**Page extract**
***

The Think Smaller Blog is an eight-part editorial series that strives to change the world by empowering anyone to take small, yet potent actions in their community. Taken collectively, we believe these changes can add up to make an incredible difference. Check back every Monday for the latest update.

Imagine if you will…

Close your eyes and try to imagine the world as it would have been during the last ice age. Place yourself there if you can. Picture the sights. Listen to the sounds. Feel the wind blow across your skin.

Do you have it?

What do you see?

A cold, barren, and inhospitable wasteland? A world sparse of vegetation and devoid of animals? A landscape covered in ice and snow as far as the eye can see?

Are your surroundings nearly unrecognizable compared to the beautiful blue and green paradise you know today?

If you’re picturing the part of the globe either north of Wisconsin or south of Patagonia, this would certainly be accurate. But would it surprise you to learn the planet as a whole looked — for the most part — the same as it does now?

Though generally cooler and drier, much of the Earth was, in fact, quite temperate. In some places, even tropical. At its most inhospitable, this beautiful and persevering place you call home was still teeming with life and warmth. Life carried on as usual as an abundance of parklands, rainforests, and deserts stood in stark contrast to the massive ice caps to the north and south.

So why, then, did you not see that when you closed your eyes? Why were you standing beneath a grey and murky sky — surrounded by a landscape more reminiscent of Greenland or Antarctica than the plains, forests, or parklands you’re much more familiar with?

Breaking the Illusion

For the most part, it comes down to the movies you’ve seen and the books you’ve read. Since you weren’t alive 20,000 years ago, you obviously have zero objective experience of the last ice age. So those fictional points of reference heavily bias your perceptions. And in the absence of any information to the contrary, your imagination uses those images to fill in the gaps.

***

**What is expected**
In the ice age blog post, on which day of the week does the series post its latest update?

**Extracted records**
***

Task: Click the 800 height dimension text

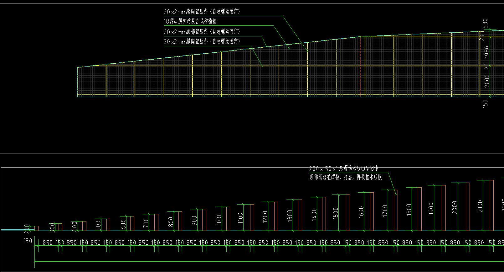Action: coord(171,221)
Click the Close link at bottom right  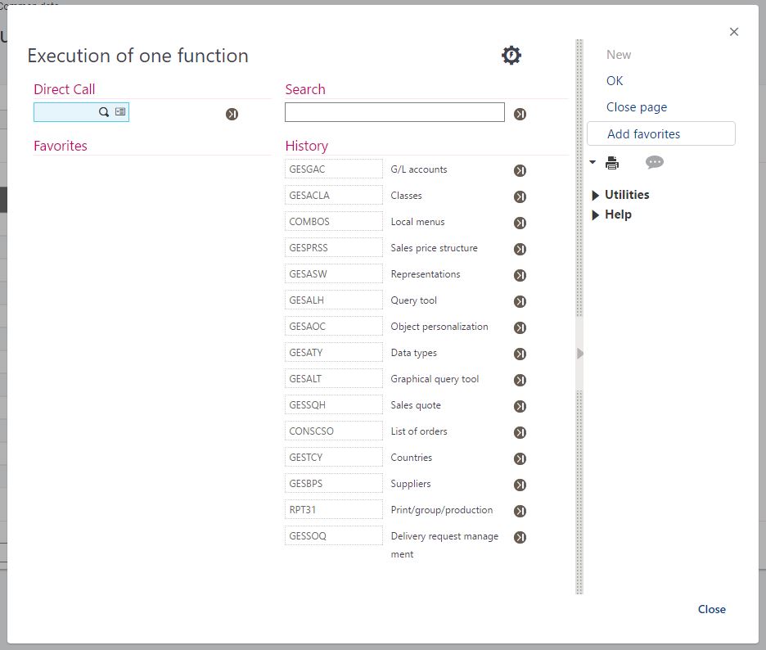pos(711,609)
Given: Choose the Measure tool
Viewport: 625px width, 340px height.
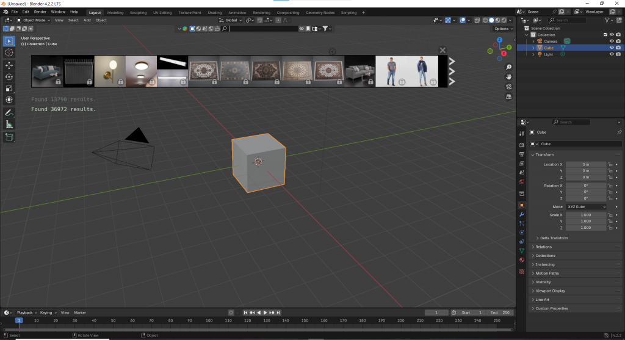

***

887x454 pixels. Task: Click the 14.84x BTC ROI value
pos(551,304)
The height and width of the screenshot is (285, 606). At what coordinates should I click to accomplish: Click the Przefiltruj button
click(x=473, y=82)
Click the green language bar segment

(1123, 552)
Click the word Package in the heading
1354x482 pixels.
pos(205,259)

***

**Result**
Every Monday.